Information supplied:
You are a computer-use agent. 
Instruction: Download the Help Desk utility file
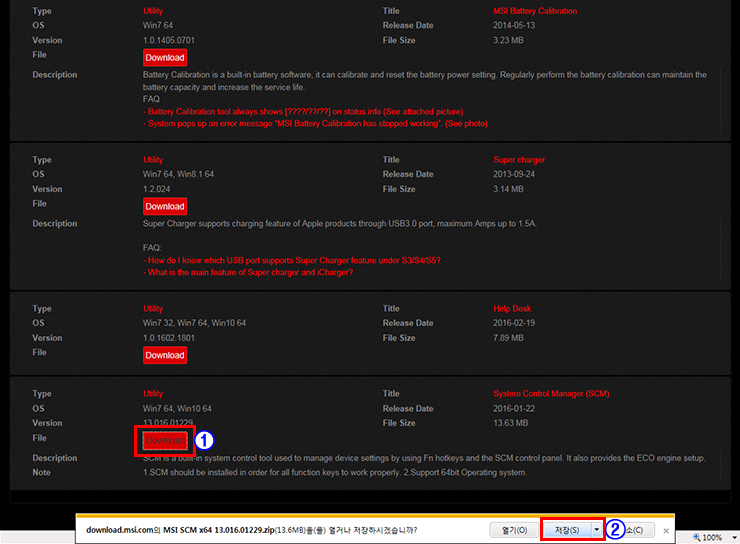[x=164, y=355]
==
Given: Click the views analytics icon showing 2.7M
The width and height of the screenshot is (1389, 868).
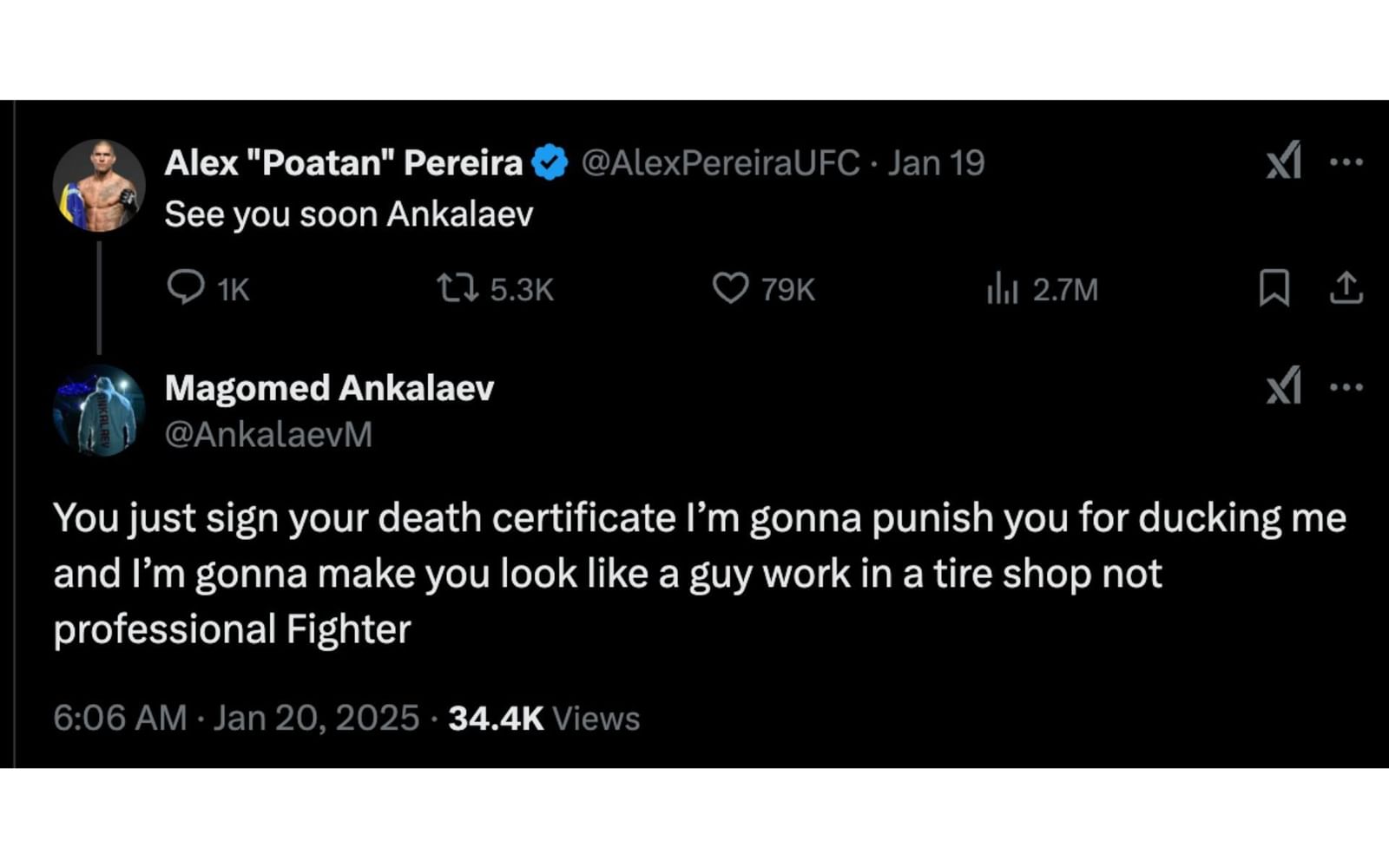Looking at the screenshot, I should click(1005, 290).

The exercise:
Could you rewrite the part of the records that opens with the line containing "You are a computer-use agent." and closes with the line containing "[x=164, y=355]", with "IT Support" substituted for "Help Desk" and nothing else changed? Leave the pictures out of your answer.

Reply to the task:
You are a computer-use agent. 
Instruction: Download the IT Support utility file
[x=164, y=355]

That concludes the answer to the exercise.